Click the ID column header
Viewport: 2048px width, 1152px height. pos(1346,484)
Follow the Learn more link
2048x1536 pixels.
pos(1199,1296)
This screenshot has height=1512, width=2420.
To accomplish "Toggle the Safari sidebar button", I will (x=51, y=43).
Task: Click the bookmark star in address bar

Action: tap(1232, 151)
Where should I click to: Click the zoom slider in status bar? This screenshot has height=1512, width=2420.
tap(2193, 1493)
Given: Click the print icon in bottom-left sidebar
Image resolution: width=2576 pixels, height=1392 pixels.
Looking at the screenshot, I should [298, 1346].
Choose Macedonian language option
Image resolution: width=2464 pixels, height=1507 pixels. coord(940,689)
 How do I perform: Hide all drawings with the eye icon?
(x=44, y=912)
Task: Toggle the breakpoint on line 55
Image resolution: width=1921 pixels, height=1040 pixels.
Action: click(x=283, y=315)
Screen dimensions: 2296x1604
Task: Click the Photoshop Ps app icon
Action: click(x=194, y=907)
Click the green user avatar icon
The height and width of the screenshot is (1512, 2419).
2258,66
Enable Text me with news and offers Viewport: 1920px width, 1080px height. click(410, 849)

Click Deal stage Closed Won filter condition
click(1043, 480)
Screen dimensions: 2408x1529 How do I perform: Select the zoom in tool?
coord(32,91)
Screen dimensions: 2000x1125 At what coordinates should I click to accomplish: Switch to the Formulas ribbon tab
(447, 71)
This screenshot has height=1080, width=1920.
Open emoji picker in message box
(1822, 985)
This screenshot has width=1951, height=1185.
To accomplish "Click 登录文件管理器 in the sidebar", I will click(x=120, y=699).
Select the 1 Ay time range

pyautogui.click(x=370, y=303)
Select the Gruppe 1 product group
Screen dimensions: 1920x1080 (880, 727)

+++

■ **EXERCISE BRIEF**:
Every entry must be set down exactly, with nothing left out.

■ **ANSWER TO THE PROBLEM**:
Click the ID column header
Viewport: 2048px width, 1152px height. pos(1346,484)
Follow the Learn more link
2048x1536 pixels.
pos(1199,1296)
This screenshot has height=1512, width=2420.
To accomplish "Toggle the Safari sidebar button", I will (x=51, y=43).
Task: Click the bookmark star in address bar

Action: tap(1232, 151)
Where should I click to: Click the zoom slider in status bar? This screenshot has height=1512, width=2420.
tap(2193, 1493)
Given: Click the print icon in bottom-left sidebar
Image resolution: width=2576 pixels, height=1392 pixels.
Looking at the screenshot, I should [298, 1346].
Choose Macedonian language option
Image resolution: width=2464 pixels, height=1507 pixels. coord(940,689)
 How do I perform: Hide all drawings with the eye icon?
(x=44, y=912)
Task: Toggle the breakpoint on line 55
Image resolution: width=1921 pixels, height=1040 pixels.
Action: click(x=283, y=315)
Screen dimensions: 2296x1604
Task: Click the Photoshop Ps app icon
Action: click(x=194, y=907)
Click the green user avatar icon
The height and width of the screenshot is (1512, 2419).
2258,66
Enable Text me with news and offers Viewport: 1920px width, 1080px height. click(410, 849)

Click Deal stage Closed Won filter condition
click(1043, 480)
Screen dimensions: 2408x1529 How do I perform: Select the zoom in tool?
coord(32,91)
Screen dimensions: 2000x1125 At what coordinates should I click to accomplish: Switch to the Formulas ribbon tab
(447, 71)
This screenshot has height=1080, width=1920.
Open emoji picker in message box
(1822, 985)
This screenshot has width=1951, height=1185.
To accomplish "Click 登录文件管理器 in the sidebar", I will click(x=120, y=699).
Select the 1 Ay time range

pyautogui.click(x=370, y=303)
Select the Gruppe 1 product group
Screen dimensions: 1920x1080 (880, 727)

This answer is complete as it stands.